In France, she became a pioneer in this field, defending a doctoral thesis at the end of September 2014, entitled “Au bonheur des meetings: sexuality, class and gender relations in the production and use of dating sites in France”2,3. Bergström became a research fellow at the National Institute for Demographic Studies (INED), and published in scientific journals such as the Revue française de sociologie, Population & Societies, Population, Contemporary Societies. She collaborated with  Dominique Pasquier.

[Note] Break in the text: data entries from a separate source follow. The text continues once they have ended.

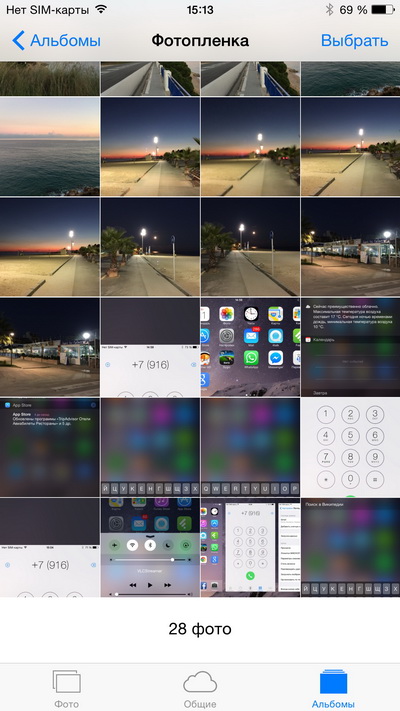The width and height of the screenshot is (400, 711).
Task: Open the app switcher screenshot thumbnail
Action: point(250,547)
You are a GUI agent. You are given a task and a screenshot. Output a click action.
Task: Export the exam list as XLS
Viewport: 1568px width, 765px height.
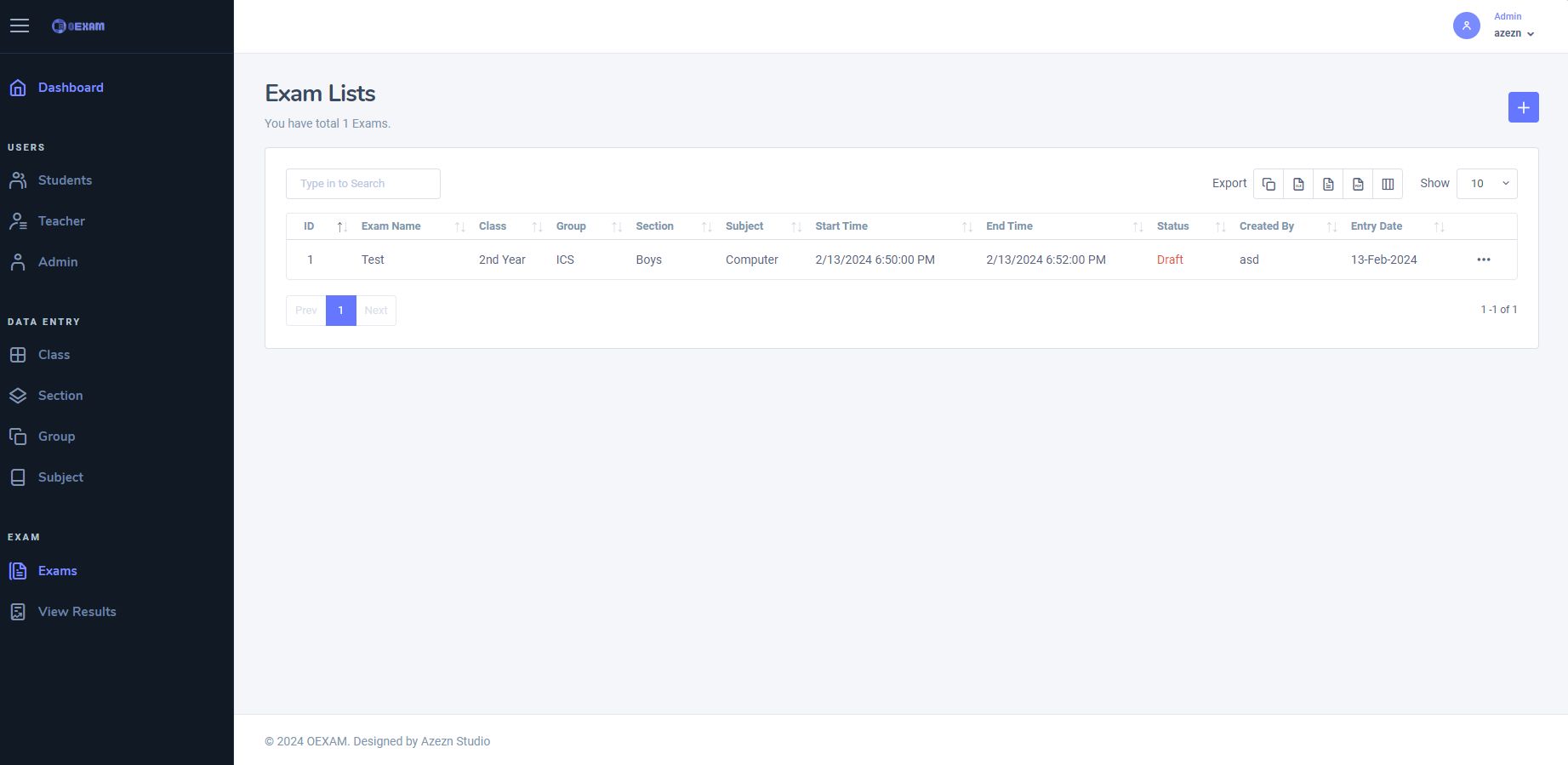point(1298,184)
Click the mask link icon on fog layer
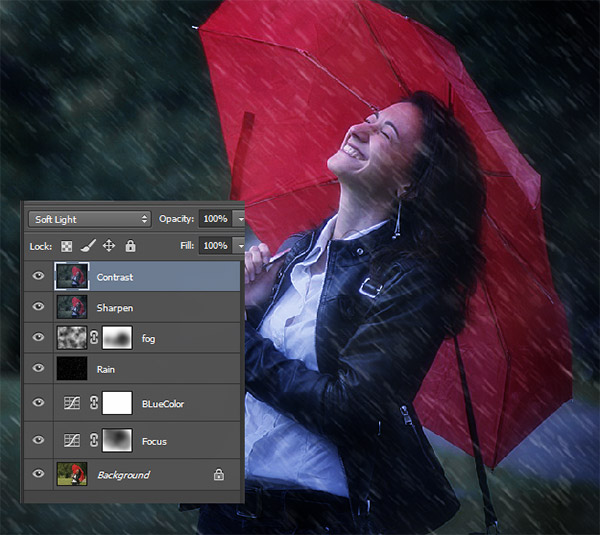The width and height of the screenshot is (600, 535). [93, 339]
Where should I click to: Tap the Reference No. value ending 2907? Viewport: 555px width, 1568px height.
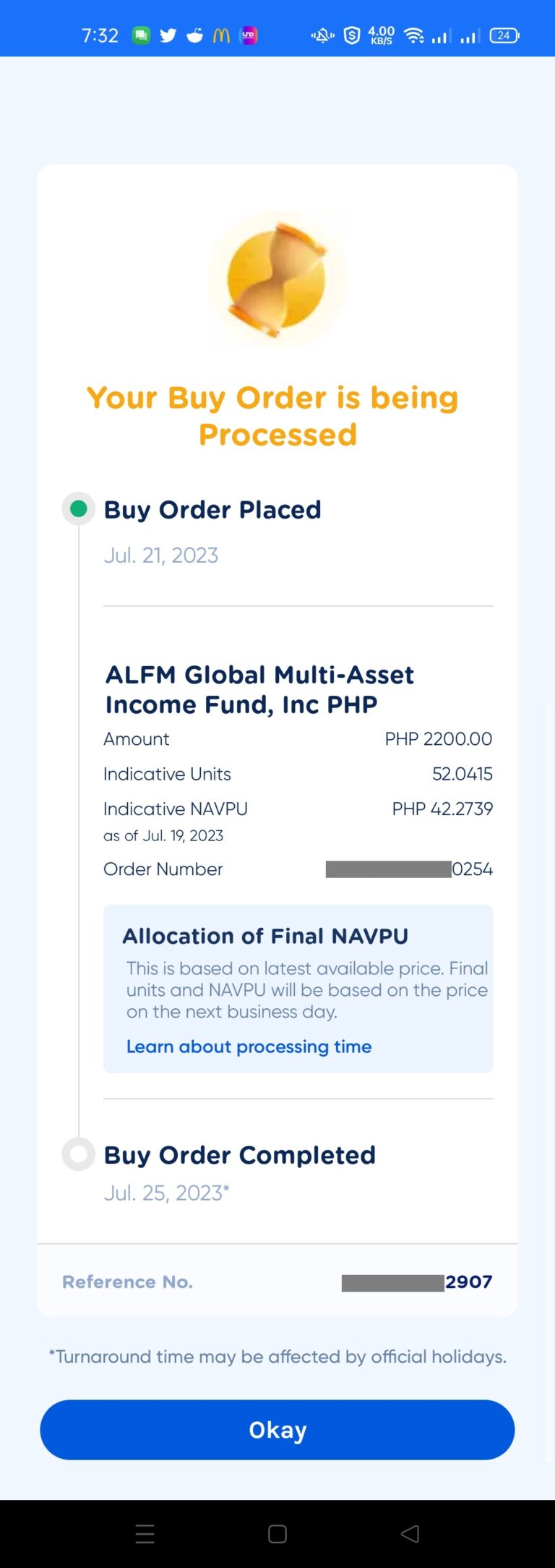417,1282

She appeared in the media, from the beginning of the 2010s, such as France Inter in 2011, or Les Inrockuptibles in 2013, Le Monde in 2018, Le Figaro, and Libération, in 2019. Now considered one of the experts on the subject, she is also, for example, one of the guests of a round table organized by the newspaper Le Monde in October 2018 on the following subject : “Is big data going to kill chance encounters? ». She is also asked to be part of the scientific council of a Parisian exhibition opening at the end of 2019 at the Palais de la Découverte, entitled De l'amour.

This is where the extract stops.